Objective: Urinary system injuries may occur iatrogenically during some surgical procedures especially gynecological and obstetrical surgeries. Unfortunately, these injuries can lead to serious complications in patients. In this multicentric study, we aimed to review and report our experiences and results of urinary tract injuries identified during gynecological and obstetrical surgery.
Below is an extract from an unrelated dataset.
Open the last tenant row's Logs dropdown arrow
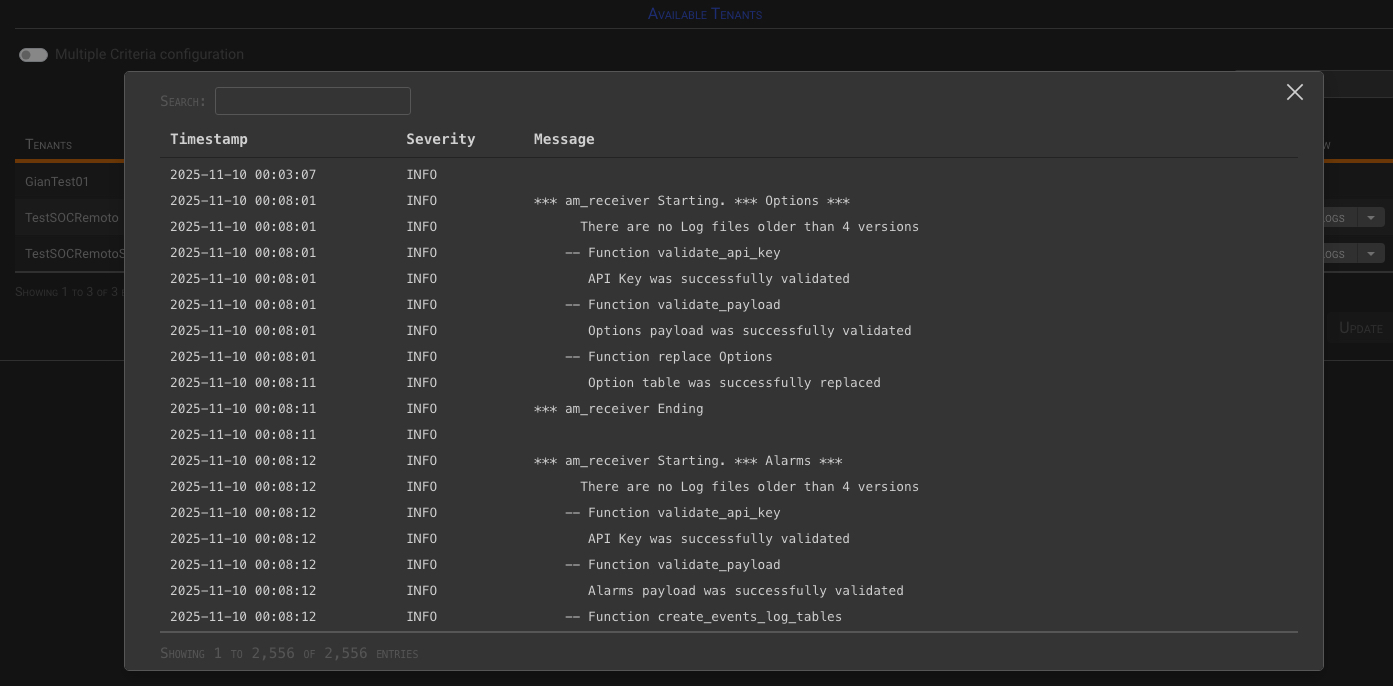The width and height of the screenshot is (1393, 686). click(1371, 254)
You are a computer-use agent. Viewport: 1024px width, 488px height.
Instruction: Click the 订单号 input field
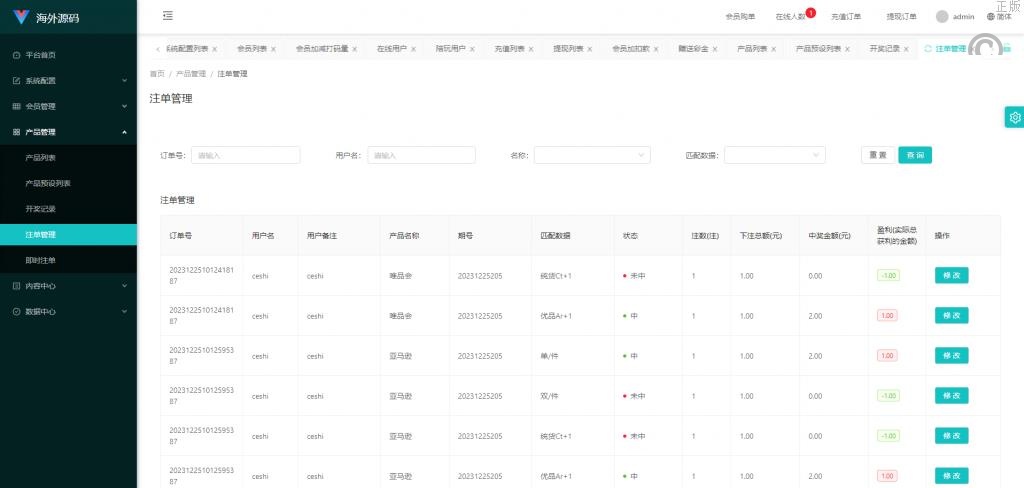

Methods: We included women with urinary tract injuries during gynecological and obstetrical surgeries between January 2018 and October 2023 at four centers. Detailed data collected include patient demographics, surgical details, injury characteristics, diagnostic and treatment methods, timing of injury diagnosis and management reports of the patients. The incidence of bladder and ureter injuries was evaluated and the rate of intraoperative urological consultations was recorded.

Results: In a total of 328 patients with a median age of 47 years (24-90), urinary tract injuries were diagnosed, including 227 (69.2%) iatrogenic bladder injuries (IBI) and 101 (30.8%) iatrogenic ureteral injuries (IUI). These injuries were diagnosed in 299 patients (91.2%) during surgery and in 29 patients (8.8%) after the surgical procedure. We observed intraoperative detection rates of 71.9% for IBI and 28.1% for IUI. IBI (71.9%) was diagnosed significantly more frequently than IUI (28.1%) (p=0.001). Cesarean section resulted in significantly more frequent IBI, whereas tumor debulking surgeries resulted in more IUI (n=52, 56.5%) than the other types of procedures (p<0.001).

Conclusion: Our study provides a comprehensive overview of iatrogenic urological injuries during gynecological and obstetrical surgeries. Although the bladder is the most frequently injured organ during gynecological and obstetric surgeries, early diagnosis and urological intervention are mandatory to prevent delayed complications. Surgeons must have a thorough understanding of the pelvic anatomy and appropriate surgical techniques to prevent iatrogenic injuries during surgery and ensure timely diagnosis and treatment of urinary tract injuries.